→ **THE TASK**
Scan the data for "státu" and copy the lines it appears in.

→ **DATA FOR REVIEW**
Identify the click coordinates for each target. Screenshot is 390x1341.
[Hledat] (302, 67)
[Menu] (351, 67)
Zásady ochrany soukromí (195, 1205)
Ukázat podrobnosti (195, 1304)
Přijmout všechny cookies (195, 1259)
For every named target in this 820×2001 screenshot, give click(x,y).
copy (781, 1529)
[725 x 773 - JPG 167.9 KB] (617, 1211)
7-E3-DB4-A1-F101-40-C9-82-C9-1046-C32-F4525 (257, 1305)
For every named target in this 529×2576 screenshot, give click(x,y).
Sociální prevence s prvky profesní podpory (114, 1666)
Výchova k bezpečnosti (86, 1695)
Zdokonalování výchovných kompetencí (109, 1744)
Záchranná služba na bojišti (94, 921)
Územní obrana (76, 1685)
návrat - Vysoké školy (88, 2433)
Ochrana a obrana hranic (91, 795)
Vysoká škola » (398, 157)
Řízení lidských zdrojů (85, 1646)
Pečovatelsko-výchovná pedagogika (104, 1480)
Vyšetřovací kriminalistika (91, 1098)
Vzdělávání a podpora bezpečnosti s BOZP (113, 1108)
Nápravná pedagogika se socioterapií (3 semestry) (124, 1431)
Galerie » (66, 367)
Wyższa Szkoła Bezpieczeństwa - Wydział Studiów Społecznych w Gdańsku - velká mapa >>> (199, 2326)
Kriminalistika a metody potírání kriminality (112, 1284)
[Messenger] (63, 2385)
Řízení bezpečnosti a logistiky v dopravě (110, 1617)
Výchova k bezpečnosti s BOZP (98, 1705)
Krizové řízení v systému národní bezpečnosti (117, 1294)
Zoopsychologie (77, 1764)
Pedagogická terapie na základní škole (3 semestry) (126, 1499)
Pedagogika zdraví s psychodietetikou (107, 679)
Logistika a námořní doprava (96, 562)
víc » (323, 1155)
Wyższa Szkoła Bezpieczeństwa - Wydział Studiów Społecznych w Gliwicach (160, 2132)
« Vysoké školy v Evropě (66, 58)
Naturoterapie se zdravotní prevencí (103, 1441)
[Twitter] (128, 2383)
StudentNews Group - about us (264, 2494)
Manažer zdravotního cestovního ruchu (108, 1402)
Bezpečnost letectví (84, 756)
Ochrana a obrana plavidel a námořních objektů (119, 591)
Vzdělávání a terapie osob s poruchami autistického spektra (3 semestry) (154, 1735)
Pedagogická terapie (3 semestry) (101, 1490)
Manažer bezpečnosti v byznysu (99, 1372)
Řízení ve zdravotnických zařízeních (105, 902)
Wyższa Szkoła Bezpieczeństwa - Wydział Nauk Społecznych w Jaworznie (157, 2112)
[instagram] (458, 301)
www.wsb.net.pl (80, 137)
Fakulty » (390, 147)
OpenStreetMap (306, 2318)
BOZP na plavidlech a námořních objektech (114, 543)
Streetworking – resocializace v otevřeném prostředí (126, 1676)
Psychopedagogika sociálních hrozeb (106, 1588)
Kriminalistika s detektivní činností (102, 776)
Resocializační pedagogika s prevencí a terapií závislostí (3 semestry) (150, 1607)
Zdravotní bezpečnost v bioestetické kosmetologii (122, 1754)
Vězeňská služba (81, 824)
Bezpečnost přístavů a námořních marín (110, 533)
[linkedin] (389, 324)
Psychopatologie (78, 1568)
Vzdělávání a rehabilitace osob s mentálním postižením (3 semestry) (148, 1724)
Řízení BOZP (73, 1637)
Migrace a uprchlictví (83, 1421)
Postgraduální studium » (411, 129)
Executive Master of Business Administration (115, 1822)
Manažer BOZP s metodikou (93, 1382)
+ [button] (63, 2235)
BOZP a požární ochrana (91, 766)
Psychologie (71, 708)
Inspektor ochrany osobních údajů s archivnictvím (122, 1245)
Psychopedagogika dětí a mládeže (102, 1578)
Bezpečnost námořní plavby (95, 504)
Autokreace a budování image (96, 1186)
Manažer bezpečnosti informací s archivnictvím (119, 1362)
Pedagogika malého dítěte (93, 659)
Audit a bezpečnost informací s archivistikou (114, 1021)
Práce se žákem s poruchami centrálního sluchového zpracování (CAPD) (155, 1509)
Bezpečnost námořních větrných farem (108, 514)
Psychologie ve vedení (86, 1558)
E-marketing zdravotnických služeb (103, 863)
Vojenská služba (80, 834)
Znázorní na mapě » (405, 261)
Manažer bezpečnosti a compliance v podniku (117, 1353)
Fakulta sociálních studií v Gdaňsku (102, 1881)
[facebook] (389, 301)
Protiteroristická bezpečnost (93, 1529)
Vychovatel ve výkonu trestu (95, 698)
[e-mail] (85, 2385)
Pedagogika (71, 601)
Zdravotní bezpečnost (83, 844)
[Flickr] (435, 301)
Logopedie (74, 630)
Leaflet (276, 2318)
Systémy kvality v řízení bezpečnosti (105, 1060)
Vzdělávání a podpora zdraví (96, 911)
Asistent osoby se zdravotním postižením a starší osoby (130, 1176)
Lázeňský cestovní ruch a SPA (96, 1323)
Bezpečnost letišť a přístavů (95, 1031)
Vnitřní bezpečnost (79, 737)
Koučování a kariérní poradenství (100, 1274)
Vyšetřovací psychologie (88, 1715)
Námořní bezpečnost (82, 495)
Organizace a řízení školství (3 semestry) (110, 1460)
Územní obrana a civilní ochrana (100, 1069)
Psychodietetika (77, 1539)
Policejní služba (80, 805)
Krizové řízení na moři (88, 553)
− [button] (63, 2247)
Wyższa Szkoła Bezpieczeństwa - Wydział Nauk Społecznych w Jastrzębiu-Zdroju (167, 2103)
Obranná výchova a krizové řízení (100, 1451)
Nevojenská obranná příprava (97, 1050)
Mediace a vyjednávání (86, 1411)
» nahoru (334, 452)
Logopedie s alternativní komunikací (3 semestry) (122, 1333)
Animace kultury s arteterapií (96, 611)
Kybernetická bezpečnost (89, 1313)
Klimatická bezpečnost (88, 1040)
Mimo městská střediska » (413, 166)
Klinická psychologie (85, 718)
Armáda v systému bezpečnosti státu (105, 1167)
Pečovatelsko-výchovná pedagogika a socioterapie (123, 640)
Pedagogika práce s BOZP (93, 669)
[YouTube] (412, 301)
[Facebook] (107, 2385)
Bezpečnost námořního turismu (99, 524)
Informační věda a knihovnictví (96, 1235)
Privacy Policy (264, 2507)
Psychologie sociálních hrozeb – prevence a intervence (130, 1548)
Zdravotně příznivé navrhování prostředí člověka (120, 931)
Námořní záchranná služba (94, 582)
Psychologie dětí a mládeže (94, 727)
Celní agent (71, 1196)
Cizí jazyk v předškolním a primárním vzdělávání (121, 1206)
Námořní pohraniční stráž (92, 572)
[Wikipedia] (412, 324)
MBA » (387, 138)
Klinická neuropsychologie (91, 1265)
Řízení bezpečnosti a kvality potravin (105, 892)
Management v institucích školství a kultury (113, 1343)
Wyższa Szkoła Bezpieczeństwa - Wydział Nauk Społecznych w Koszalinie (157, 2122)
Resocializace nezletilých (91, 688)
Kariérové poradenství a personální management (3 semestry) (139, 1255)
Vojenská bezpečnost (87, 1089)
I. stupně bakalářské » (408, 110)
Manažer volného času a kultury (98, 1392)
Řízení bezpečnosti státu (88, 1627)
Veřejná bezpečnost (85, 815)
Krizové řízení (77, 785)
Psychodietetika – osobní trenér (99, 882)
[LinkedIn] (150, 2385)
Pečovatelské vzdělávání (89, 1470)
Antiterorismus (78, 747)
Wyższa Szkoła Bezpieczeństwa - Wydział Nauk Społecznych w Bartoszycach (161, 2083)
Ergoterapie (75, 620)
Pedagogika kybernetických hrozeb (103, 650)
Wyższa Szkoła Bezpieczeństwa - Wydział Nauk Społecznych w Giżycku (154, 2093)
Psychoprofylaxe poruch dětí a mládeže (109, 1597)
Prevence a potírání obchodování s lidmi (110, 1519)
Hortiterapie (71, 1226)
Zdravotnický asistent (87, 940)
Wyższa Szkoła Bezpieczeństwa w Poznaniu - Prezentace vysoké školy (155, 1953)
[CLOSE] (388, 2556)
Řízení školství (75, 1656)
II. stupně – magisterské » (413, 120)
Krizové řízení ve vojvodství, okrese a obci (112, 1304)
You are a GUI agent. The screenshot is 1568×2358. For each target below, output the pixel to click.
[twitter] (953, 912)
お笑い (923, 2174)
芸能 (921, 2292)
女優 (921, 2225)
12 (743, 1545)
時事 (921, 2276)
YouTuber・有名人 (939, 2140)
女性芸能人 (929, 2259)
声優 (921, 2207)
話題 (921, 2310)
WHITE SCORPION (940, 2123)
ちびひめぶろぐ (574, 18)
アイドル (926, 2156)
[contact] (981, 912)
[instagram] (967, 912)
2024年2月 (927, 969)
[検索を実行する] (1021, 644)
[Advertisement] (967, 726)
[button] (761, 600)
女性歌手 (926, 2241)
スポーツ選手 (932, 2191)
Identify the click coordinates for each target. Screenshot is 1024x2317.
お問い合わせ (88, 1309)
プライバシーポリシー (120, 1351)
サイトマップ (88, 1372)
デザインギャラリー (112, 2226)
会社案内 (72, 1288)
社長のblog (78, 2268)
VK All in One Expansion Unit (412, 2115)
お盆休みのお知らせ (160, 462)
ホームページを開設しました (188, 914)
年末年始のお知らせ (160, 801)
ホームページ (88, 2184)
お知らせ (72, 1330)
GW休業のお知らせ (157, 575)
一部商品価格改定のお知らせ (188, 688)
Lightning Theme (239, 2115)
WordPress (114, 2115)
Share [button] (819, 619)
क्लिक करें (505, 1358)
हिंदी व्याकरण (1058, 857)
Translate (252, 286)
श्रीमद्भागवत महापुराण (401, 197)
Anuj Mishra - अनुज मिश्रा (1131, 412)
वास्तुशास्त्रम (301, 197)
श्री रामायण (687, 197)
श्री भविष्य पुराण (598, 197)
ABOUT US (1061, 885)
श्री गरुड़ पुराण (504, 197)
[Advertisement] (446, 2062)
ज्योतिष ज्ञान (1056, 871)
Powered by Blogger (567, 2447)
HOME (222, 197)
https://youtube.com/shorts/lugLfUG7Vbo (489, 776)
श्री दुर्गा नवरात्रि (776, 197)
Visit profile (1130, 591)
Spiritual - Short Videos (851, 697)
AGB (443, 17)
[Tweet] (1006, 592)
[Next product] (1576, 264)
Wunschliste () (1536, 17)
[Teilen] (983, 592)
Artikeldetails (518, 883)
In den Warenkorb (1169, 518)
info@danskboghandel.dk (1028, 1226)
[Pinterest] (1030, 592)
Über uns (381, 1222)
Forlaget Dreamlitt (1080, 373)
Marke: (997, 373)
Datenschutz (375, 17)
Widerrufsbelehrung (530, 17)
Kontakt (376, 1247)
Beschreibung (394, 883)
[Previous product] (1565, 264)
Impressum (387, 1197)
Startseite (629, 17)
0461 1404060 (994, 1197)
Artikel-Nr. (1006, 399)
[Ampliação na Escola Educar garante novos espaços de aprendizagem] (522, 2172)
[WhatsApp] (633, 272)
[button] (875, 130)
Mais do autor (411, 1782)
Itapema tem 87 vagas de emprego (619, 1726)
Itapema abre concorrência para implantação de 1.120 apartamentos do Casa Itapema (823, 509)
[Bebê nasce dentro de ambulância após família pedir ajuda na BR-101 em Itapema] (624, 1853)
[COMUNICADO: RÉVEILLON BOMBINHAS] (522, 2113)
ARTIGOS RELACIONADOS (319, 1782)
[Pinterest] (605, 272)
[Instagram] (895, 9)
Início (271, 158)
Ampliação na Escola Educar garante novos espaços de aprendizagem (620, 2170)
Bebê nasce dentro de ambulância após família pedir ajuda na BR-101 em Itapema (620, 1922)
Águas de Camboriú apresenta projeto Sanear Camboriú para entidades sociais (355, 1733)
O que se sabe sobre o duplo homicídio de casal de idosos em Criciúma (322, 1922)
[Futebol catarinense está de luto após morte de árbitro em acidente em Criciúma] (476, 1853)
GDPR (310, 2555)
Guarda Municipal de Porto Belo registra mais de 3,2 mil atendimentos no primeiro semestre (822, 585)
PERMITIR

→ **WRITTEN SOLUTION**
Armáda v systému bezpečnosti státu (105, 1167)
Řízení bezpečnosti státu (88, 1627)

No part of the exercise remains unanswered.